Shale gas exploration looks set to face a defining year in the UK as changes to land access rights are finalised and new PEDL awards extend the licensed onshore area. We highlight the ongoing interest in shale and the implications of the Government’s emerging Infrastructure Bill.
Investor and public interest unabated
The Government’s 2014 autumn statement announced a £5m fund for public information on shale regulations and £31m for research centres. It also gives details of a Sovereign Wealth fund for shale. Investors are for the time being following suit: the announcement by Ineos last year that it intends to invest £640m in UK fracking illustrates ongoing commercial interest in shale prospecting.
Meanwhile, Tamboran is reportedly seeking damages from the Northern Ireland government after being told that its drilling licence will not be extended and that its test drilling would require planning permission. The proposals had generated significant public controversy despite not including any unconventional activity.
PEDLs and Mergers
The Government is expected to announce the outcome of the 14th Onshore Licensing Round for exploration and development licences soon, which may significantly expand the areas licensed for onshore oil and gas development.

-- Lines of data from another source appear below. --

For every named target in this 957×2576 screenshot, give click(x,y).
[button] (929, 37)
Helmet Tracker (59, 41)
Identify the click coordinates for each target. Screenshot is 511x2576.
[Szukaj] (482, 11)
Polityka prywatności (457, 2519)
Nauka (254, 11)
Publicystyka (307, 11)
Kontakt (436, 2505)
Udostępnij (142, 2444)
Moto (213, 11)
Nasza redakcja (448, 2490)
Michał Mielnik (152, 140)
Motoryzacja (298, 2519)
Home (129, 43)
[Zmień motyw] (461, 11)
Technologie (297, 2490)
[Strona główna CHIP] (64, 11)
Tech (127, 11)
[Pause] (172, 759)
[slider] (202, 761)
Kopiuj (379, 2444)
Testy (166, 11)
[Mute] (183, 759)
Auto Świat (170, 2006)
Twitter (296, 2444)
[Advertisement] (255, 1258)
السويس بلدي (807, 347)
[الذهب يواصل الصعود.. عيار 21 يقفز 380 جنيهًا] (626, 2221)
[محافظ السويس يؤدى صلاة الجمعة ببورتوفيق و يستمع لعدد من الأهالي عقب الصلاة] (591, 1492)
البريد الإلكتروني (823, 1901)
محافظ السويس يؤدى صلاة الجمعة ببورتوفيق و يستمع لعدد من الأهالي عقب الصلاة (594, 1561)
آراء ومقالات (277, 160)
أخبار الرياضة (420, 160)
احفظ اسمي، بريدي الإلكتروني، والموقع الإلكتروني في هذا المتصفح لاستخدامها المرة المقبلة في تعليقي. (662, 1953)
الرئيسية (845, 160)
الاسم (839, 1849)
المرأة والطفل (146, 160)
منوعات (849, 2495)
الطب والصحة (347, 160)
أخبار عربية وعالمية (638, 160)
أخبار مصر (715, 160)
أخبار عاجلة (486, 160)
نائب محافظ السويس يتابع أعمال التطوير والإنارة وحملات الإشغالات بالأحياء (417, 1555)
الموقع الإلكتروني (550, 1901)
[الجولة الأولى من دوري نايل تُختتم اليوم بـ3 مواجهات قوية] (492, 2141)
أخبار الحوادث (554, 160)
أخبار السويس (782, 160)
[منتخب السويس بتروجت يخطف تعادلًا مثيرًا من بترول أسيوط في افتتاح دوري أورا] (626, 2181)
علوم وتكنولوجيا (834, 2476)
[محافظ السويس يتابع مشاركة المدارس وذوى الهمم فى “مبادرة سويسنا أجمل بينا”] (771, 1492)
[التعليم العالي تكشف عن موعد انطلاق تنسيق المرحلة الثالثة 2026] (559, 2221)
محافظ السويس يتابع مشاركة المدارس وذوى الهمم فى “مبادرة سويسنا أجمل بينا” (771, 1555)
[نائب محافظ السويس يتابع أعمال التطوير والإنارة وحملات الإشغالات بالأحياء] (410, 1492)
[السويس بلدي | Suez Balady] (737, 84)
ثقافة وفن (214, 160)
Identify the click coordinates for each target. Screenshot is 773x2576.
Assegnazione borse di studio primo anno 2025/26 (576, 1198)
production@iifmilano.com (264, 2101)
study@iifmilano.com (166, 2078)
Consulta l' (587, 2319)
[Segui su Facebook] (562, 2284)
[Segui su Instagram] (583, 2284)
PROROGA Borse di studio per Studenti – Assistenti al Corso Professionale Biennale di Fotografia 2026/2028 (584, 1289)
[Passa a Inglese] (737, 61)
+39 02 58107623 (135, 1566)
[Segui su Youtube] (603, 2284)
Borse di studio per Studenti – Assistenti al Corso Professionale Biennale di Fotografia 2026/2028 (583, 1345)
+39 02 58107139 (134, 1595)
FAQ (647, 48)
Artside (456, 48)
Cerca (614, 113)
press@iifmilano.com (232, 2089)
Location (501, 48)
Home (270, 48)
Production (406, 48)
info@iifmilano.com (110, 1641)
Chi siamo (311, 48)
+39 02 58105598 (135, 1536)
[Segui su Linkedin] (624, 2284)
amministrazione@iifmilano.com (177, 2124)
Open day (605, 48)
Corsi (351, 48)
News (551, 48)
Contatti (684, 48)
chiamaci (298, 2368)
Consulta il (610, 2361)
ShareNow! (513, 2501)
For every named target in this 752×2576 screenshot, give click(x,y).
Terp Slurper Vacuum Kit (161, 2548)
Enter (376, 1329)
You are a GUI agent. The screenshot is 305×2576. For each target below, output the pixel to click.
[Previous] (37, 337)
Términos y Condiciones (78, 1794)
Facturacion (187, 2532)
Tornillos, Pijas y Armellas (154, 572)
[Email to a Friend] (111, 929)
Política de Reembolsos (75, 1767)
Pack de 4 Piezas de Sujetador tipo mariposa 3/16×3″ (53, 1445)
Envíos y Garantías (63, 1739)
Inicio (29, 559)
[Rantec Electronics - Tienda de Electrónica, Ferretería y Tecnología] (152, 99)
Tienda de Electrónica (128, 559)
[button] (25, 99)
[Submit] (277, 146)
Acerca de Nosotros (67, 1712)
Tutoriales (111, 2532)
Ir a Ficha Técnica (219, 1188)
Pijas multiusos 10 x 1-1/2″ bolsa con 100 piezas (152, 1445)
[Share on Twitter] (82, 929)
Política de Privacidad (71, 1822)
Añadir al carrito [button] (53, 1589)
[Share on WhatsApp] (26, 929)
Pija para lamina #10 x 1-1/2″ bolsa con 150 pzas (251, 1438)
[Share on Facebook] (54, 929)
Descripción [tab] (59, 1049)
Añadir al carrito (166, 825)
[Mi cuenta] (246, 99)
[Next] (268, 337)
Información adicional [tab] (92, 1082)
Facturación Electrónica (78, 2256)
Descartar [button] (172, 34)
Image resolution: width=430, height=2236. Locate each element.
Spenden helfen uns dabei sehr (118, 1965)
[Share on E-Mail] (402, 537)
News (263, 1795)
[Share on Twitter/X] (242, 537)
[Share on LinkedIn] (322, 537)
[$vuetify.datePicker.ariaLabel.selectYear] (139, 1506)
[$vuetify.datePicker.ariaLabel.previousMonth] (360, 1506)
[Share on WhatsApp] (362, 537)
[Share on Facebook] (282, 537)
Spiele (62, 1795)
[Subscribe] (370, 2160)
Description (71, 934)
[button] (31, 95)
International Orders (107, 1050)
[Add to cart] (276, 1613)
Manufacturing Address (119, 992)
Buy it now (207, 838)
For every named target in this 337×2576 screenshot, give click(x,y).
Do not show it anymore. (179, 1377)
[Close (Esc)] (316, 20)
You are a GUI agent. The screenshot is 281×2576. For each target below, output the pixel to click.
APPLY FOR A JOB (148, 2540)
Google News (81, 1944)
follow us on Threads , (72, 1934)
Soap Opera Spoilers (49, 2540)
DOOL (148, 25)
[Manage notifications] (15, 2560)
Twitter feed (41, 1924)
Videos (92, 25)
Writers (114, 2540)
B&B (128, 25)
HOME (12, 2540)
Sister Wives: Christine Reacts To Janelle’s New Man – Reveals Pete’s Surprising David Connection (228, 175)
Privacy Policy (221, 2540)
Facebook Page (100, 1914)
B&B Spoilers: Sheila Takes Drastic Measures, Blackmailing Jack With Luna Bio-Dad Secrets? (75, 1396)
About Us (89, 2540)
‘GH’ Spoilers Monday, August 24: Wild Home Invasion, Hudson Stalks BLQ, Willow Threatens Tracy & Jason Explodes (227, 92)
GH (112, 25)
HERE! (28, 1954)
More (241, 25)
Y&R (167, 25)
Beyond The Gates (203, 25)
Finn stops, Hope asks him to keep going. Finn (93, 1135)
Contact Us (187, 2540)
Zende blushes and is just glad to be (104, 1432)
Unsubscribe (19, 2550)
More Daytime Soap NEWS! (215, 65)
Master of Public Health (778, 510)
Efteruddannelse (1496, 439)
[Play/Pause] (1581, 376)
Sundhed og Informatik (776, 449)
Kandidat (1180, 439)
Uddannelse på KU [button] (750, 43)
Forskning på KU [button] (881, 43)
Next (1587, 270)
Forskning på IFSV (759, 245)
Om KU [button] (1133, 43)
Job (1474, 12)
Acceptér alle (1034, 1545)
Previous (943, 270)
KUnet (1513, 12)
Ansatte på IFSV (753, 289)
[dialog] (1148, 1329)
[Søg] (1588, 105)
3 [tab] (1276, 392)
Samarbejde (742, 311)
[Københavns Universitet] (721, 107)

The Competition and Markets Authority’s recent decision not to refer IGas Energy plc’s acquisition of Dart Energy Limited to the Competition Commission, notes the importance of DECC’s role in agreeing works programmes and other controls for shale development at the PEDL award stage. As we noted last summer, the decision to address environmental assessment requirements at the individual PEDL licence stage means that the PEDL award decisions will be more heavily scrutinised than ever.
Land access rights on the way
The Government consulted last summer on streamlining underground access rights for geothermal and PEDL operators so that they do not have to rely on the existing but cumbersome compulsory wayleave process under the Petroleum Act 1998. The Infrastructure Bill 2014-15 has reached its Committee Stage in the House of Commons and is anticipated to come into force before the General Election on 7 May 2015. The impact assessment recently published by the Regulatory Policy Committee validates the Government’s estimate that the access measures will generate a £65 million annual benefit for business.
The Bill includes the following measures intended to overcome difficulties of notifying and negotiating with the number of owners who may be affected by, and resisting, fracking operations:
- an automatic right of access to land at a depth of at least 300 metres below the surface for petroleum and deep geothermal operations.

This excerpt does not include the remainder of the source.